Et moi aussi, veilleur dans la nuit, attentif aux rares bruits de Khartoum, attendant je ne sais quoi, grillant à la chaîne mes Bringi filter avec ce geste mille fois répété de me masquer la bouche de la main gauche, clope serrée entre index et majeur, la droite tenant le stylo, j'écris, sous les ventilateurs qui font voler la cendre et frémir les feuilles de papier.

Tout y est, l'attente, le veilleur, la nuit, le poncif est parfait.

Le plus gênant, c'est qu'on voit tous les efforts accomplis par Olivier Rolin pour produire du bien écrit, de l'original, et en même temps tout est prévisible. On sait que, dès qu'il sera question d'amour, il se sentira tenu de se montrer torrentiel et échevelé, et d'expliquer en beaucoup de mots en quoi l'amour est indicible, violent, mortel. On n'est jamais déçu:

Cette fille, penchée sur moi, que je regardais sans la voir vraiment […], sans oser la regarder, devinant à l'aveuglette des lueurs de vagues sur du sable, une bouche prête à déferler, à l'aveuglette et dans un total affolement, cette violence incroyablement enfermée dans un corps frêle, cette audace de me prendre à l'abordage, de me sabrer d'un sourire, cette menue tempête vacillant sur ses touchants talons hauts allait m'emporter, m'essorer, me disloquer […], ce mascaret dont je savais qu'il fallait qu'il s'écroule sur moi, me roule et m'ôte le souffle et la vie, pourquoi pas.

Pourquoi pas, en effet: la maison ne recule devant aucun sacrifice. Les romantiques flamboyants sont toujours très prodigues de leur vie, du moins sur le papier; ce sont des gens qui parlent comme ça, se dit l'individu ordinaire, il ne faut pas y attacher trop d'importance.

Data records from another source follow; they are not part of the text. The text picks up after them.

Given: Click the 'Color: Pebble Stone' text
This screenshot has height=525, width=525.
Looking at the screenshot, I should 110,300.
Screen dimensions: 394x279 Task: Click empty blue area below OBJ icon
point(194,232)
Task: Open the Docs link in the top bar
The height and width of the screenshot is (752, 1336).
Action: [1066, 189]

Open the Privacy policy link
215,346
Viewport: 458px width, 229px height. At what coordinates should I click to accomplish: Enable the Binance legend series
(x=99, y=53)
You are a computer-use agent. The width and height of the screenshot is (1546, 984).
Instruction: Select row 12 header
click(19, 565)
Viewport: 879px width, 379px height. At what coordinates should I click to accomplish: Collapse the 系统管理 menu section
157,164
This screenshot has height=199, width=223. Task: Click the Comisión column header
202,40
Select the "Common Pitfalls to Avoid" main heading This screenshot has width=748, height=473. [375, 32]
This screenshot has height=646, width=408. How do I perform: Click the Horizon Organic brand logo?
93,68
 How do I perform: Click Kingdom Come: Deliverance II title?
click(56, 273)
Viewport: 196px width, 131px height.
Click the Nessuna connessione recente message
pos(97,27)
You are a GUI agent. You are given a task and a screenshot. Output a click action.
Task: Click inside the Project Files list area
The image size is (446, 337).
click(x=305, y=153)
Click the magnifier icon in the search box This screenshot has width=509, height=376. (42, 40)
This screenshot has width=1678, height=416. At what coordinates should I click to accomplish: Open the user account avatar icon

Pour les amours néo-romantiques, nécessairement torrides, il n'y a guère en stock que deux possibilités de comparaison. Les amants en pleine action sont: a) des noyés qui sombrent (amours fatales et délétères), b) des guerriers qui se déchirent (amours paroxystiques). Dans Méroé, c'est la seconde comparaison qui est choisie: «je me jette sur elle, me cramponne à ses reins de clair-obscur, je la broie et la brise, elle me griffe et me mord jusqu'au sang, après nous sommes l'un contre l'autre, haletants, luisants de sueur comme des guerriers.»

On retrouve le même mélange d'intérêt de façade et de mépris profond envers les «gens du peuple». Le narrateur est amoureux d'une femme exotique et peu cultivée. Double exotisme, donc. Quand on sent bon le sable chaud, on ne peut arborer que des femmes qui se nomment Dune, un douloureux Roméo n'aime que des Alfa, et non des Marie-Claude ou des Christiane. Le caractère valorisant de cet exotisme est renforcé par la fausse modestie: face à ces grandes belles filles simples, le narrateur peut prendre la pose de l'auto-ironie de l'homme cultivé qui connaît la vanité de la culture. Non seulement il est plus intelligent, mais en plus il est modeste. Non seulement il est cultivé, mais il aime le peuple. Quel homme. Cela dit, son mépris se dévoile lorsqu'il entreprend de faire l'éducateur. L'ignorance crasse qu'il prête à son amante-élève dépasse les bornes de la vraisemblance: «j'avais appris à Alfa qu'il s'était passé une chose terrible qu'on avait appelée, ensuite, Première Guerre mondiale. Tant de férocité, elle n'en revenait pas.»